Our commercial litigation and dispute resolution lawyers are tough and commercially savvy.
Commercial issues and disputes arise for a variety of reasons. The goal is to get to an acceptable resolution.
We can help you to resolve the dispute the other party/s. Where litigation is inevitable or already on foot, we are experienced in acting for both plaintiffs and defendants in commercial litigation cases up to and including trial (and appeal as necessary).
We mediate where we can and litigate where we must.
We act for clients in relation to the following types of disputes:
If you are involved in a commercial dispute, whether you need to make a claim against someone or there are allegations against you (whether or not you have been served with court documents), you should seek expert legal help.
Our commercial litigation team are experienced and knowledgeable in all aspects of commercial litigation and provide our clients professional and concise legal advice.
Or initial advice is comprehensive so you understand the merits of your case. Prior to initiating formal court proceedings we ensure that your position is articulated clearly. We correspond and negotiate with the to the other party and ensure that it is framed correctly.
Mediation is a useful tool in resolving disputes and there can be several attempts at mediation before a trial commences. There are also other dispute resolution methods and strategies such as “calderbank” offers and “offers of compromise” that can be used in litigation that can motivate the other party to settle.
Prior to a trial (or final hearing), formal mediation with a mediator present is compulsory. This gives each party a real chance at reaching a satisfactory resolution. The last mediation before trial is where the issues have been articulated properly, particularly after discovery of documents by each party, and both parties have had the opportunity of extensive legal advice and the strengths and weaknesses of each side’s case typically become more evident. This is why many cases resolve at mediation. If the parties are just “too far apart” and the matter cannot be resolved, each party prepares for trial and the matter is decided by the relevant court or tribunal.
A letter of demand or a cease and desist letter is quite often the initiation of litigation. If you have received a letter or demand or a cease and desist letter you should not ignore it. You should also be considered in how you respond. If you receive a letter from a lawyer you should ensure that you get proper legal advice. Ignoring the situation can seem like the easy way out, but you may find that you are served with more court documents or increase your exposure.
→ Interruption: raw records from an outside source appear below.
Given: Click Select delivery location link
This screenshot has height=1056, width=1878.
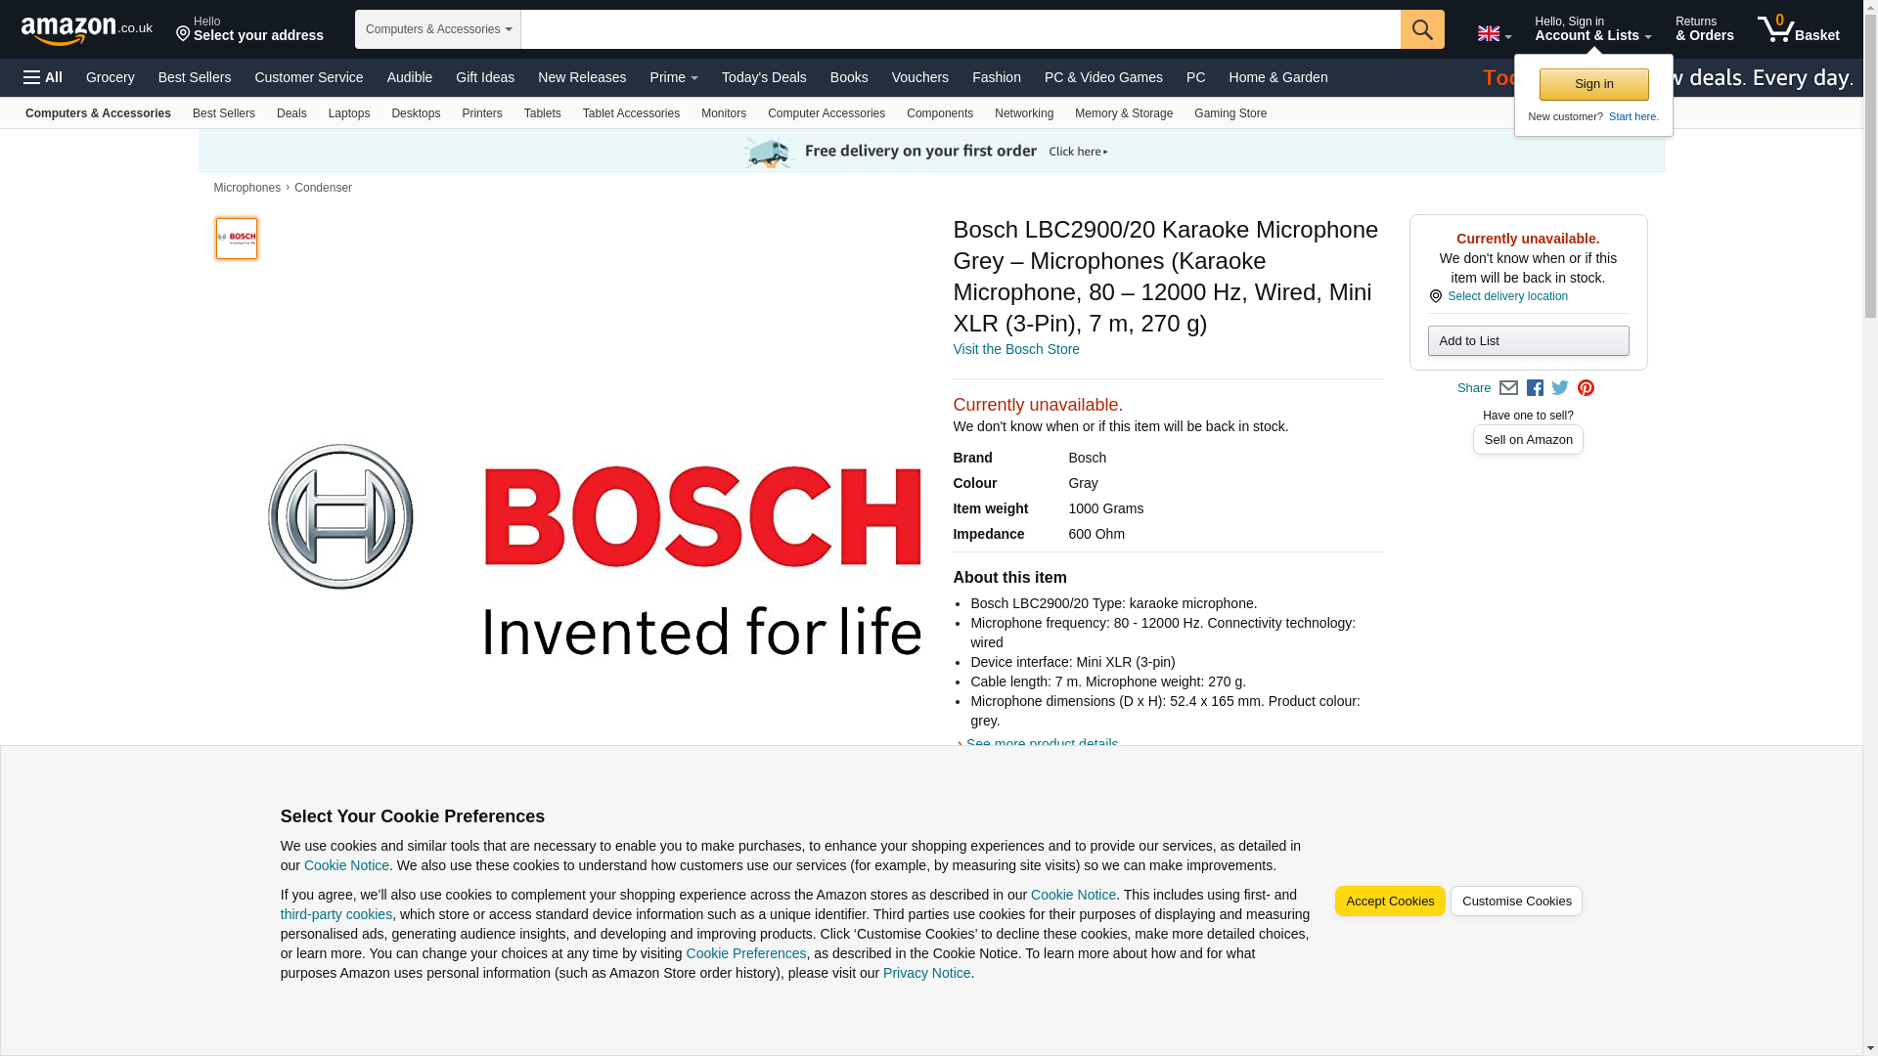Looking at the screenshot, I should (x=1506, y=296).
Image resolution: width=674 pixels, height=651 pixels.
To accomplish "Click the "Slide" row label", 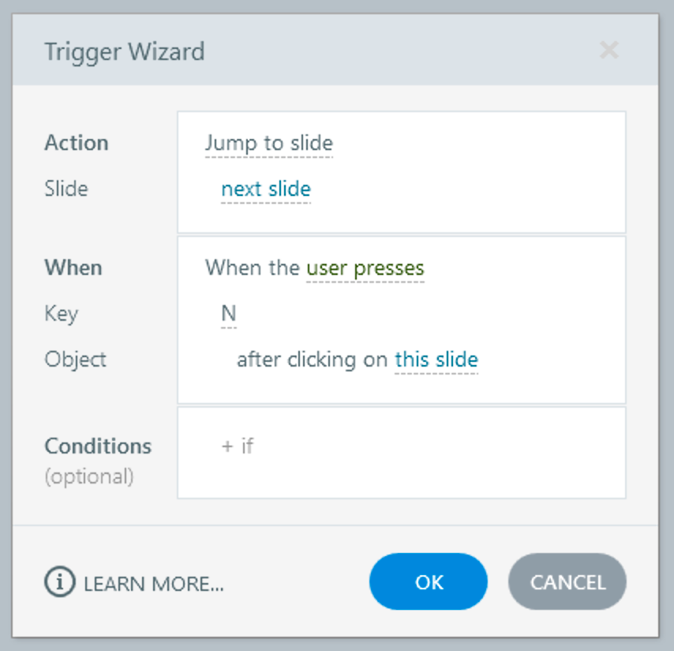I will tap(66, 190).
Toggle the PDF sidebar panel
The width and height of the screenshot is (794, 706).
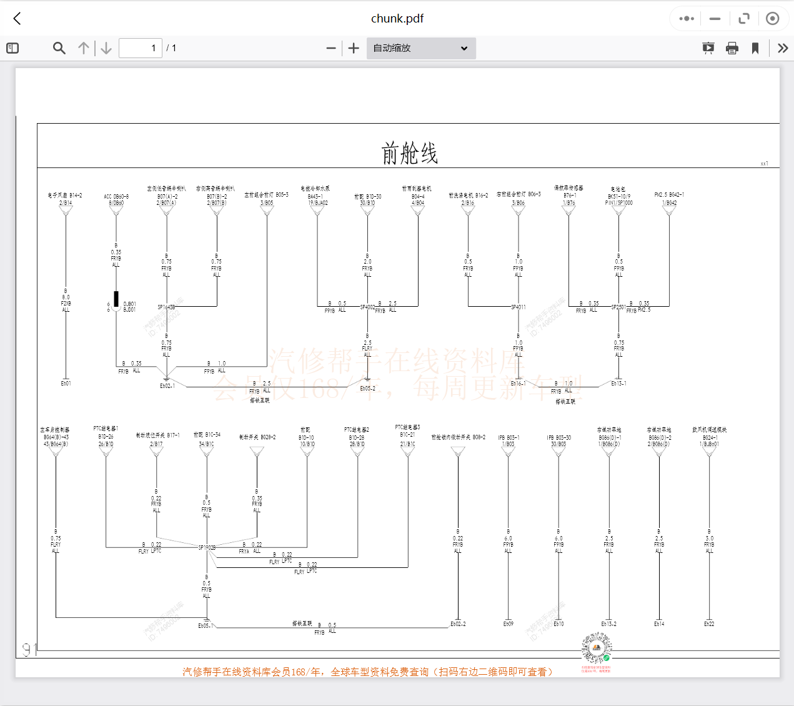[x=12, y=48]
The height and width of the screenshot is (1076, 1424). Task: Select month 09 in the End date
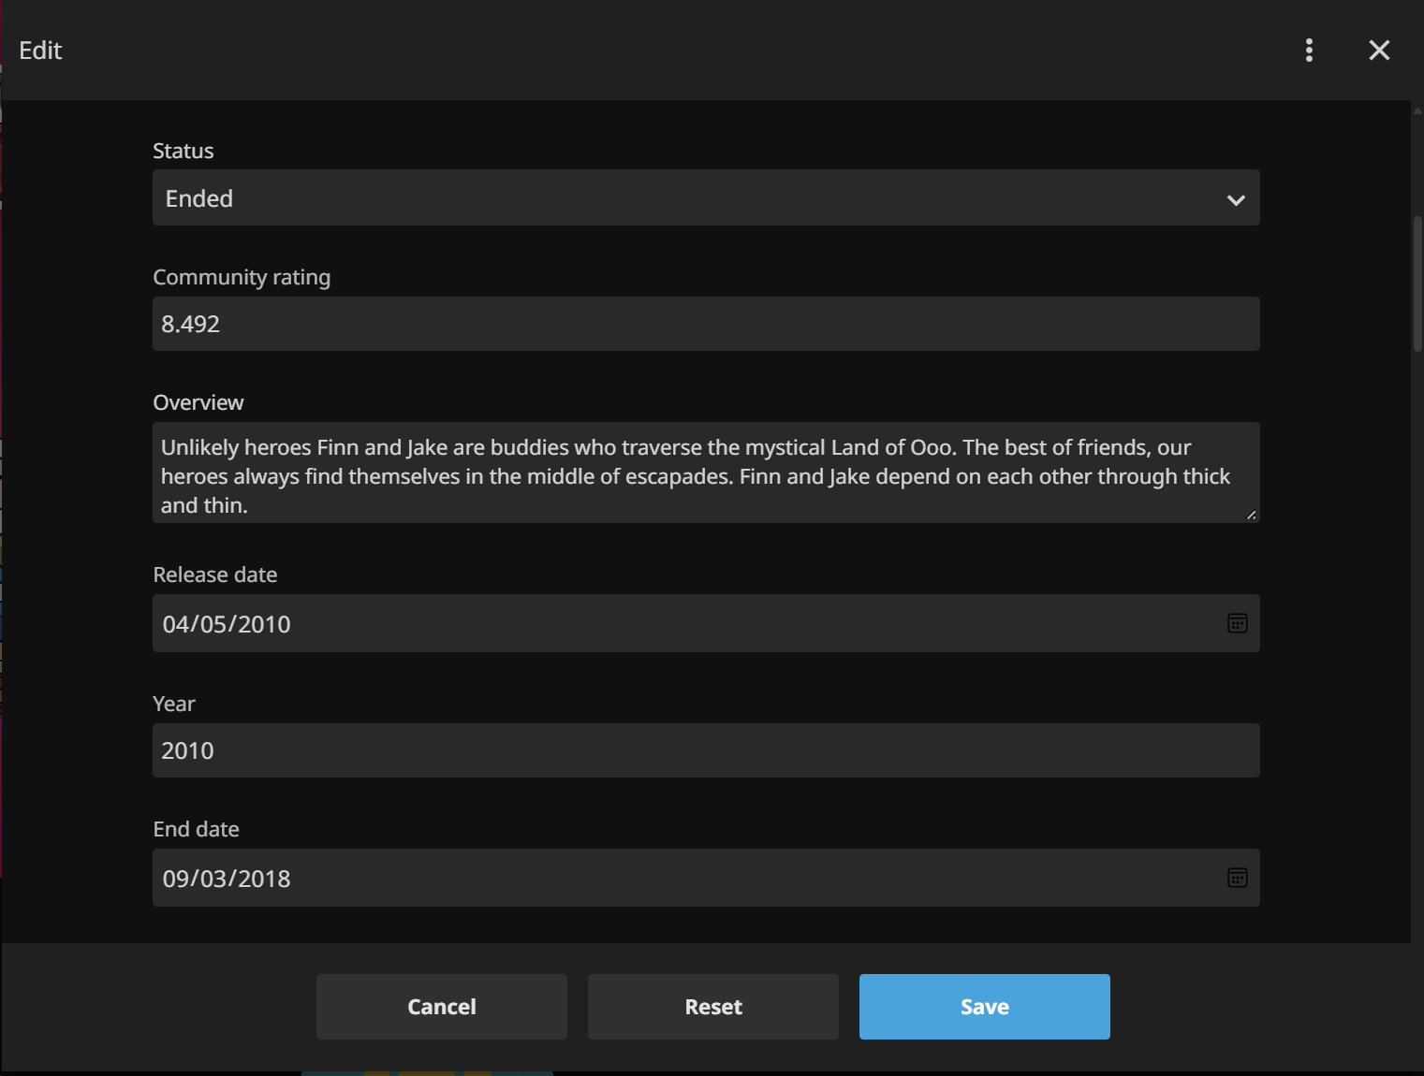point(176,880)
Without advice there is no way that you will know if the claim is baseless or if it is legitimate. If the claim is legitimate and you have exposure you should seek to limit it and resolve the dispute to prevent further claims of damages.
We have assisted many clients in responding to claims and letters of demand with favourable outcomes. Often times the breach they assert may not be accurate or the damages they are seeking are excessive or unjusified.
Each set of circumstances are different and having a litigation lawyer help you to draft a defence and help reduce your exposure is the best course of action.
A statement of claim is a legal document that sets out the grounds of why legal action is being pursued and the details of the claim. The statement of claim is the initiation of formal legal proceedings.
The document contains information and relevant details as to why the court action is being commenced and these are called pleadings and particulars. Pleadings are the details that are relevant to the dispute and are the basis of someone’s claim against the other party.
If you have received a Statement of Claim you are the defendant and have a limited time frame to respond. If you do not respond the the plaintiff/applicant, they will be able to obtain judgment against you and damages etc from the court.
You should obtain legal advice from a qualified and experienced commercial litigation lawyer as quickly as possible. They will assist in breaking down the claim and be able to assist you to respond to each element of the claim. Sometimes this may involve making a counter-claim against the plaintiff.
The claim will no doubt outline the other parties version of events and you have the chance to respond to their claims. A lawyer may also engage a barrister for their opinion on your case and a barrister will assist in the more detailed aspects of the legislation drawing on their extensive case knowledge. Your lawyer will be able to give you an opinion on your case and the likelihood of success. This can determine how you wish to proceed and handle the matter.
If you don’t settle the matter at this stage you will most likely have a mediation as a part of Alternative Dispute Resolution and this is another opportunity to be able to negotiate and settle the dispute before it goes to court. A lot of disputes settle at mediation.
If a dispute proceeds to court it will be heard before a judge to determine an outcome in the dispute. If the parties are unsatisfied with the outcome and there are points of appeal that can be pursued a party may consider an appeal. Just being unsatisfied with the result does not give you the right to appeal a judge’s decision: there must be legal grounds and these must be carefully considered.